Your body can only obtain lycopene, a carotenoid pigment that protects against cancer, from tomatoes when they’re cooked. Similarly, the carotenoids in carrots are more available from cooked carrots than their raw counterparts. Yet this rule isn’t true of all foods. Leafy greens like watercress and arugula are at their healthiest when left raw; heating them breaks down nutrients and destroys their benefits. If you want to eat some of the healthiest raw foods, try either garlic or asparagus.
Garlic is a superfood that promotes immunity and helps maintain healthy blood circulation. The active component in garlic is the sulfur compound called allicin, a powerful chemical that is produced when garlic is chopped, chewed, or bruised. Allicin acts as an antibiotic and helps the body to inhibit the ability of germs to grow and reproduce. The amount of allicin in one clove of garlic, around 1 milligram, is said to have the potency of 15 standard units of penicillin.

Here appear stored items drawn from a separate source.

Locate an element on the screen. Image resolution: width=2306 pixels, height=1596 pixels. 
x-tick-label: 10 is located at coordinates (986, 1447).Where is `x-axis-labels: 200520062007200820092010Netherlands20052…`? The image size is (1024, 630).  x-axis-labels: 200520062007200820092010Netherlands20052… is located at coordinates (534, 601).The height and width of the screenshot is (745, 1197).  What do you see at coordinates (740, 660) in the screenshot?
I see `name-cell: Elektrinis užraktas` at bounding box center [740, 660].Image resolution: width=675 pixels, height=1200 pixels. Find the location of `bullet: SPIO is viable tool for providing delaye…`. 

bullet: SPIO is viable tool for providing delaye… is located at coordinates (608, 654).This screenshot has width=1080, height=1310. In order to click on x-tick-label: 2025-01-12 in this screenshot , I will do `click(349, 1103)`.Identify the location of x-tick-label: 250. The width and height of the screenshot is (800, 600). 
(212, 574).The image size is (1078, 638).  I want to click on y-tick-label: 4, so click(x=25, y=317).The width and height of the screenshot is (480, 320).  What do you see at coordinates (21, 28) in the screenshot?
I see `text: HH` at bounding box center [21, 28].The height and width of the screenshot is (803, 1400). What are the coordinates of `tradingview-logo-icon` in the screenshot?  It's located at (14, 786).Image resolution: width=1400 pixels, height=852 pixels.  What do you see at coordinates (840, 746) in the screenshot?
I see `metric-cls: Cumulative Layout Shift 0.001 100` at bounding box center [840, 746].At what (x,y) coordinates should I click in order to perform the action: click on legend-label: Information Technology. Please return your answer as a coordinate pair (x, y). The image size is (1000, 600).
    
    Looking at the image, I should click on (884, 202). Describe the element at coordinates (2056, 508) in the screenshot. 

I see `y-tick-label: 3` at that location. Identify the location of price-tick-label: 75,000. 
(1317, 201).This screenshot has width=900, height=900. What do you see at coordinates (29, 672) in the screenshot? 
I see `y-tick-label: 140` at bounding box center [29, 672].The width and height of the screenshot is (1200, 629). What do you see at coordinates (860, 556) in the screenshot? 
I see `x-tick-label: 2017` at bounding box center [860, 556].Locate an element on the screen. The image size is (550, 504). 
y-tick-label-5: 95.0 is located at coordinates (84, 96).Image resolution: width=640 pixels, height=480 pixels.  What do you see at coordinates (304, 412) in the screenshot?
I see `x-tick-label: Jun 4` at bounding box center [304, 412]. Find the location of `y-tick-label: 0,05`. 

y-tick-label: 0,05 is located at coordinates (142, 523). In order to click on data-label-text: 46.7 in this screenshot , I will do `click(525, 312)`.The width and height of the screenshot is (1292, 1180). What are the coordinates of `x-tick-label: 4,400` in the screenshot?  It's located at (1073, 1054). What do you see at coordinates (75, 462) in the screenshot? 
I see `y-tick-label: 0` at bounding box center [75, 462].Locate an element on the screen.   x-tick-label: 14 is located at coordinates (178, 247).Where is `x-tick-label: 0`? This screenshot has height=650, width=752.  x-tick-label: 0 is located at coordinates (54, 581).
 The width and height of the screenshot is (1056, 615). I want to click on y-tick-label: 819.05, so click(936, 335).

Cooking garlic diminishes allicin, so eat it raw to maximize your benefits. For best results, crush the cloves to release the healthy enzyme. The production of allicin is greater if the garlic is exposed to air, so let the crushed garlic stand for 10 minutes before combining it with other foods. Add it to a salad dressing or tomato sauce. You can also try spreading 1/2 teaspoon on some toast with a bit of cheese to make a raw garlic bread. Sweeten it up by adding a spoonful of honey and a dash of lemon.
Essential #5: CoQ10
Dr. Weil’s final essential sounds almost too good to be true – a super-pill to slow aging. The supplement is CoQ10, a substance that protects your heart and brain from oxidative stress, meaning it blocks the free radicals that break down cells and cause aging. Coenzyme Q10 is made by every cell in the human body. It’s particularly concentrated in tissues having high-energy requirements, such as the muscles of the heart and the brain, which requires huge amounts of uninterrupted energy to regulate, integrate, and coordinate ongoing nervous system transmissions.
Researchers have discovered CoQ10 levels diminish with age, while dietary inadequacies, certain diseases and medications can also significantly reduce CoQ10 levels in the body. CoQ10 is found in foods like sardines, beef and peanuts, yet you’d need to consume huge portions to obtain your daily dose through diet. Dr. Weil recommends taking a pill. He suggests the average adult try a supplement of 120 mg daily. To facilitate your body’s best absorption, take a 60 mg soft-gel capsule twice a day with a meal containing fat.
Tip: Spill Your Oil
Another way to slow your aging is to purge your pantry of all of your toxic fats. Do a smell test on your oil – if it smells like paint, pour it out and get rid of it!
Tip: Natural Fatigue Fighters
The next time you’re extra exhausted, turn to Mother Nature. These healing remedies from Dr. Weil’s trusted colleague, Dr. Tieraona Low Dog, can fight fatigue and restore your zest for life.
Also known as rhodiola or arctic root, this plant has been used since ancient times to treat fatigue. Studies have really shown that golden root improves mental concentration, physical endurance and helps with general chronic fatigue.